The team carried out their study in an enclosed coastal bay that has received cooling water from a nuclear power plant, making it 5–10°C warmer than the surrounding waters. They compared the fish species Eurasian perch from the enclosed bay and from a reference area in the adjacent archipelago over a 24-year time period. They combined data on catches with measurements of the fishes’ length-at-age (back-calculated throughout their life from “age rings” in hard structures), and then analysed these using statistical models to investigate how the warm water pollution affected the age and size of the fish populations, as well as their growth and death rates.

While the researchers found statistically notable differences in estimated growth rates, death rates and sizes of the fish populations between the heated and reference areas, not all of these changes were as they expected. Although female perch in the warm area grew faster, as the team anticipated, they continued to do so throughout life. These fish therefore reached a large size-at-age – approximately 7–11% larger in the heated area at any age, when compared with the reference area. Moreover, the authors say the increase in growth rate of younger fish due to warm water was so pronounced that even if death rates were higher because of warming, and resulted in a younger overall population of fish, the average size and relative abundance of larger fish was still higher in the heated area. This trend conflicts with the prediction that global warming would shrink fish over time, especially the large and old ones. In essence, ecosystem warming instead led to younger, but larger fish in this study.

“Our study provides strong evidence for warming-induced differences in growth and death rates among a natural population of an unexploited temperate fish species exposed to 5–10°C water temperature increases for more than two decades.
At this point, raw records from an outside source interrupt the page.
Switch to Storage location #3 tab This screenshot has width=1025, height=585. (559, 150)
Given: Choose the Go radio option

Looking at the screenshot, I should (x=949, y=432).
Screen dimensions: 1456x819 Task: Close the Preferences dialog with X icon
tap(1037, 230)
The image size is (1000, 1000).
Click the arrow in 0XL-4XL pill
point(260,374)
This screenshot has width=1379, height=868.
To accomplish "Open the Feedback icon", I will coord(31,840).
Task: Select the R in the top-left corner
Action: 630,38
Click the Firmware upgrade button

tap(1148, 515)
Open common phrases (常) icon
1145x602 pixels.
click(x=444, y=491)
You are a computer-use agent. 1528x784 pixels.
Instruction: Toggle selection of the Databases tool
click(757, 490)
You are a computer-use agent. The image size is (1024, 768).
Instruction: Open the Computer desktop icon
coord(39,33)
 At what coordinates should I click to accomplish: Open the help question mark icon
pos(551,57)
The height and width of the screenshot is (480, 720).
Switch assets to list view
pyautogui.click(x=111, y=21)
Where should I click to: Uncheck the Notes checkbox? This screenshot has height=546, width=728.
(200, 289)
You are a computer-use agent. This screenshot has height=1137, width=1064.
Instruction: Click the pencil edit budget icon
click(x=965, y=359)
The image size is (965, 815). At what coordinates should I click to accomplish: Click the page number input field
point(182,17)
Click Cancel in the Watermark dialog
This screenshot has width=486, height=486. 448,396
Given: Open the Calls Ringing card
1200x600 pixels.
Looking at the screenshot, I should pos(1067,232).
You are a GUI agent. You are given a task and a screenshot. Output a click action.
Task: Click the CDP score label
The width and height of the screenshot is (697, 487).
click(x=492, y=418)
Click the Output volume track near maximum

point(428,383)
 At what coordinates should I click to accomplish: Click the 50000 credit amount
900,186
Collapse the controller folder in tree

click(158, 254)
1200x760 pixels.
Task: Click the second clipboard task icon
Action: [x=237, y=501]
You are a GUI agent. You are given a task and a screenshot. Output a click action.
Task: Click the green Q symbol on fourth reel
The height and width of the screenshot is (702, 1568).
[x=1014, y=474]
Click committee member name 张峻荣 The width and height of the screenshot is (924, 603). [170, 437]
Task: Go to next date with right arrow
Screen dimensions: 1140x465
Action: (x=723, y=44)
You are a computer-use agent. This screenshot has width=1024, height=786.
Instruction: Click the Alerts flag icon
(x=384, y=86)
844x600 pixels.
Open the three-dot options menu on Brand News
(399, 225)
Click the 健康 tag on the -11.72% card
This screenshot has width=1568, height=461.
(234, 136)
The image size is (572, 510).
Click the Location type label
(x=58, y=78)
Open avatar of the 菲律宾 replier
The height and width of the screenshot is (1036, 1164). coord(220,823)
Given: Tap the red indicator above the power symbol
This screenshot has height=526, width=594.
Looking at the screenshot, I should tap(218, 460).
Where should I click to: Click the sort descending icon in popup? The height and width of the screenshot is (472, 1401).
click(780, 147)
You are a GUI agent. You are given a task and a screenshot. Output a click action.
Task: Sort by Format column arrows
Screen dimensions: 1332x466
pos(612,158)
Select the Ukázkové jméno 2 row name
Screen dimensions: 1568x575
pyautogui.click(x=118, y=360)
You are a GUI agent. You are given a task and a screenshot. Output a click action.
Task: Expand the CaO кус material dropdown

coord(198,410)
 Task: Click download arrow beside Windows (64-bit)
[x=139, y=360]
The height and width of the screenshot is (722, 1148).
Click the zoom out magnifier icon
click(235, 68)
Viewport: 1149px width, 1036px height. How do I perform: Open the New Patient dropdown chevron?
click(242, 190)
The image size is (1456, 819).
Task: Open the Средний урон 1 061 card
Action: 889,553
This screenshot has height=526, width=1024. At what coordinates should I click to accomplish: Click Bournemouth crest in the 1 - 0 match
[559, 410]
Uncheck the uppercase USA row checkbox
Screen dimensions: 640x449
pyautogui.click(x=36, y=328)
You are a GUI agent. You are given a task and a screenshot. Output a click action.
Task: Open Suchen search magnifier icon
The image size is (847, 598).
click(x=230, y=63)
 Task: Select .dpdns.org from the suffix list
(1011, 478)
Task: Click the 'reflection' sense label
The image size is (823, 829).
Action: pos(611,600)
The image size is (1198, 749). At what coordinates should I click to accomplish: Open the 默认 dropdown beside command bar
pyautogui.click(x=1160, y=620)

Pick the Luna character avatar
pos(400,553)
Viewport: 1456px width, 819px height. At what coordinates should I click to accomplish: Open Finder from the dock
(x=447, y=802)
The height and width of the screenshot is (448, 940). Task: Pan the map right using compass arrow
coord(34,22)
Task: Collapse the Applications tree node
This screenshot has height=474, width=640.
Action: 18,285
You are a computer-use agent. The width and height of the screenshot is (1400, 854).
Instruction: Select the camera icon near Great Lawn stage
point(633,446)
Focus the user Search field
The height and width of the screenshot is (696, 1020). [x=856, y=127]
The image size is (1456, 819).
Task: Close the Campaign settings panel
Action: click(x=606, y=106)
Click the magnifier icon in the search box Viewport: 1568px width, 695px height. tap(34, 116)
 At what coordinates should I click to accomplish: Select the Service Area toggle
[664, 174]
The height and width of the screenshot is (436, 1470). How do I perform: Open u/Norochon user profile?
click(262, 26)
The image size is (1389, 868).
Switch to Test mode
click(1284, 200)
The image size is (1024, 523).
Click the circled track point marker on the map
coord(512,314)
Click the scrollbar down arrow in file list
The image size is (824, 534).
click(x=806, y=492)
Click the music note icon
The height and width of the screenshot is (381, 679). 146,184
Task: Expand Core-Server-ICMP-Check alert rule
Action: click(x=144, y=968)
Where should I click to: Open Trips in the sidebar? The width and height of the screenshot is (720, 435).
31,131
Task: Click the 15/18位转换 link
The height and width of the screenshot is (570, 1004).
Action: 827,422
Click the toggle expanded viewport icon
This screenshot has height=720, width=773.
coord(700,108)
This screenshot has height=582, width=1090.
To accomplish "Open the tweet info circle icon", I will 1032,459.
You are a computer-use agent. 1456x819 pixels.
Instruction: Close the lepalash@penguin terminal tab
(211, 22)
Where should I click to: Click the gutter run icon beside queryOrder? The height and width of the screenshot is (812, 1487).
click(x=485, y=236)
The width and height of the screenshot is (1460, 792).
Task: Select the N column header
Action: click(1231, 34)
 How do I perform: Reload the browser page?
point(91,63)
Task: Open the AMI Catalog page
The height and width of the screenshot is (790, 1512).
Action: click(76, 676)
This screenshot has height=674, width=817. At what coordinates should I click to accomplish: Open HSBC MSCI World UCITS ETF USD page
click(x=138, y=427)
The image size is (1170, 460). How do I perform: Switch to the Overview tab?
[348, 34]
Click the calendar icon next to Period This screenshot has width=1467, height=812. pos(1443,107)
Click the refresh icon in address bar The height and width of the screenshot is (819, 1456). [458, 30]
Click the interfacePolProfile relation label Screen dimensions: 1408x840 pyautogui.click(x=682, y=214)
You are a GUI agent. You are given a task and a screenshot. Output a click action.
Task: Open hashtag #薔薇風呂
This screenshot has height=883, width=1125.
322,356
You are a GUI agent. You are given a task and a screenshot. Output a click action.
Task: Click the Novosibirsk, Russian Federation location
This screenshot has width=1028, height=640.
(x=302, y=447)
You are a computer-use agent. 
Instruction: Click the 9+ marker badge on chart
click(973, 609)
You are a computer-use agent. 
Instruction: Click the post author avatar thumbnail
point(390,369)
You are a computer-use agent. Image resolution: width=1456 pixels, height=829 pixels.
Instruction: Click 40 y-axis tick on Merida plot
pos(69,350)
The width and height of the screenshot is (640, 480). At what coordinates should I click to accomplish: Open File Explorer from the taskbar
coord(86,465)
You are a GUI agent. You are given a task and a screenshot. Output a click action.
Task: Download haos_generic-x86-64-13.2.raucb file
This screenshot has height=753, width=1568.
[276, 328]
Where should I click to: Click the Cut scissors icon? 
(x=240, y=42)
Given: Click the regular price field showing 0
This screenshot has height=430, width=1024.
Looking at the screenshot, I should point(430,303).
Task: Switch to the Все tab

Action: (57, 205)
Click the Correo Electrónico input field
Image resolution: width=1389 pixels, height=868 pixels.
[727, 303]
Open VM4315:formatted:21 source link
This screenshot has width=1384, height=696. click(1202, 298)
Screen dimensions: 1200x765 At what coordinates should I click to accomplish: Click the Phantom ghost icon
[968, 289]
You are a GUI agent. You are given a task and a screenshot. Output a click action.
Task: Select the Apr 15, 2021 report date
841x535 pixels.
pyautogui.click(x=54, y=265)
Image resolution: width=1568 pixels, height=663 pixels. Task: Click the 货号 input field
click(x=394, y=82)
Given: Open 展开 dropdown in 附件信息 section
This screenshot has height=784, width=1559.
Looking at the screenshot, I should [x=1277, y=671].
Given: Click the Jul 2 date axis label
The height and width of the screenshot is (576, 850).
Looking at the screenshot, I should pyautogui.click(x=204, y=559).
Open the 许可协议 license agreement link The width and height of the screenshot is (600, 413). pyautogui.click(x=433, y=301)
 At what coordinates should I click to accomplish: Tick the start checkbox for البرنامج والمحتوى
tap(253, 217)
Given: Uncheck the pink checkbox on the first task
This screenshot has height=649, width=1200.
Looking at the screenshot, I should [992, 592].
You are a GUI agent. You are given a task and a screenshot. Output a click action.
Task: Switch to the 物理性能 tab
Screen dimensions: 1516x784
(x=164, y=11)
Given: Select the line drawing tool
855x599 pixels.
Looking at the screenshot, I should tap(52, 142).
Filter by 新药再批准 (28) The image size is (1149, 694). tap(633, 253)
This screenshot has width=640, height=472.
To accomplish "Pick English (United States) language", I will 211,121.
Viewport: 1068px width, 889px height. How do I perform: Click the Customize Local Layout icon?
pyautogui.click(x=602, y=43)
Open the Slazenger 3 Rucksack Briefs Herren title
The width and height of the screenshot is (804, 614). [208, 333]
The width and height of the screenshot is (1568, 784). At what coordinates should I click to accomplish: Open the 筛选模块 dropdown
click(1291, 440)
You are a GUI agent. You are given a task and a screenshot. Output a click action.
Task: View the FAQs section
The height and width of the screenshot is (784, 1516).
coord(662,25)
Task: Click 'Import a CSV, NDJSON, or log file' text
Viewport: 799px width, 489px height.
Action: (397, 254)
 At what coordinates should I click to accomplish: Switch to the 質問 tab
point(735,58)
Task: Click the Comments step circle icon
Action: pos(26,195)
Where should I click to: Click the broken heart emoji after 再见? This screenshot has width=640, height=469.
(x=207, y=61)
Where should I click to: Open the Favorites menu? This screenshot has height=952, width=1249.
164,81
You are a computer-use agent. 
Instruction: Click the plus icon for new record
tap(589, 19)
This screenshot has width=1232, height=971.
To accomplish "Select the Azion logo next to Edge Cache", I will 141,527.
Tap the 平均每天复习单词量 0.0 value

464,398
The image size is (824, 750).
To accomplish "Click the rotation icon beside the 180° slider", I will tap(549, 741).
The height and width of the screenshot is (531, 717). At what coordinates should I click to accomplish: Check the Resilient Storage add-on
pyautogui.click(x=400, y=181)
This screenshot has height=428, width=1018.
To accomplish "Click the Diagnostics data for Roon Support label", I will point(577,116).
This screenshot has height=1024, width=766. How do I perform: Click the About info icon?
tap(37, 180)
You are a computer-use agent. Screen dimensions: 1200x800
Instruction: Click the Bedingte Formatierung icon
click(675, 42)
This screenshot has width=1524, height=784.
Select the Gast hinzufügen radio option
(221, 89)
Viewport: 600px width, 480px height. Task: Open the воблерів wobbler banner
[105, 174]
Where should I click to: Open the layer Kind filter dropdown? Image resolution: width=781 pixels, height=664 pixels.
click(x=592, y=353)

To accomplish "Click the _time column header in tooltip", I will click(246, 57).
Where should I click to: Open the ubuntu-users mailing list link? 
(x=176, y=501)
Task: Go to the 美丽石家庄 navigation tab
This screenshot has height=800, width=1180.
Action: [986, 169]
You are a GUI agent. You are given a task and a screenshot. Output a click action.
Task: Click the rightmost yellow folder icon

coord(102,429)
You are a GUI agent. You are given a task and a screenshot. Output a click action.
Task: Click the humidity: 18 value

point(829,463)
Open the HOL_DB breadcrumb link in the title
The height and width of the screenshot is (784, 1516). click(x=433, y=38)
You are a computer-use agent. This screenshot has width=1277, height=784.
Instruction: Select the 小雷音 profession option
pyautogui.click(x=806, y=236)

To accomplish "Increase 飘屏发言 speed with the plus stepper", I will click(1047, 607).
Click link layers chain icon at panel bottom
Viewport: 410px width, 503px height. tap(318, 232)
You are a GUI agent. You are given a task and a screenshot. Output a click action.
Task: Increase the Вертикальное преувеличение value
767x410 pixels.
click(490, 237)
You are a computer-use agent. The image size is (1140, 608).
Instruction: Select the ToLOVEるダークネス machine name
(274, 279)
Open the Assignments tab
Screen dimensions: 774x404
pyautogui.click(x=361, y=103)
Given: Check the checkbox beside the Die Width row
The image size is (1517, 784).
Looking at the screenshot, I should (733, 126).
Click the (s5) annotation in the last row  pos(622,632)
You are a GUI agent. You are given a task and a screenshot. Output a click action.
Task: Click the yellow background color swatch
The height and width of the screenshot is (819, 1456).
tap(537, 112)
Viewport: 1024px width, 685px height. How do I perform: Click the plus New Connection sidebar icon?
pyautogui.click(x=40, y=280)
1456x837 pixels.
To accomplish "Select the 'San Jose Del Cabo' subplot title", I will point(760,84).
These effects largely, but not completely, counteract each other – while the fish are younger, they are also larger on average,” says co-author Malin Karlsson, Water Manager at the Department of Nature and Environment, County Administrative board of Västmanland, Sweden.

“These findings highlight that generalised predictions based on theories such as the temperature-size rule may have limited use for predicting changes at a population level, and that both death rates and growth rates are important when studying temperature effects,” concludes senior author Anna Gårdmark, Professor at the Swedish University of Agricultural Sciences, Department of Aquatic Resources, Uppsala, Sweden. “Although we only studied a single species, this unique climate change experiment suggests the effects of heating at the scale of a whole ecosystem, making its findings highly relevant in the context of global warming.”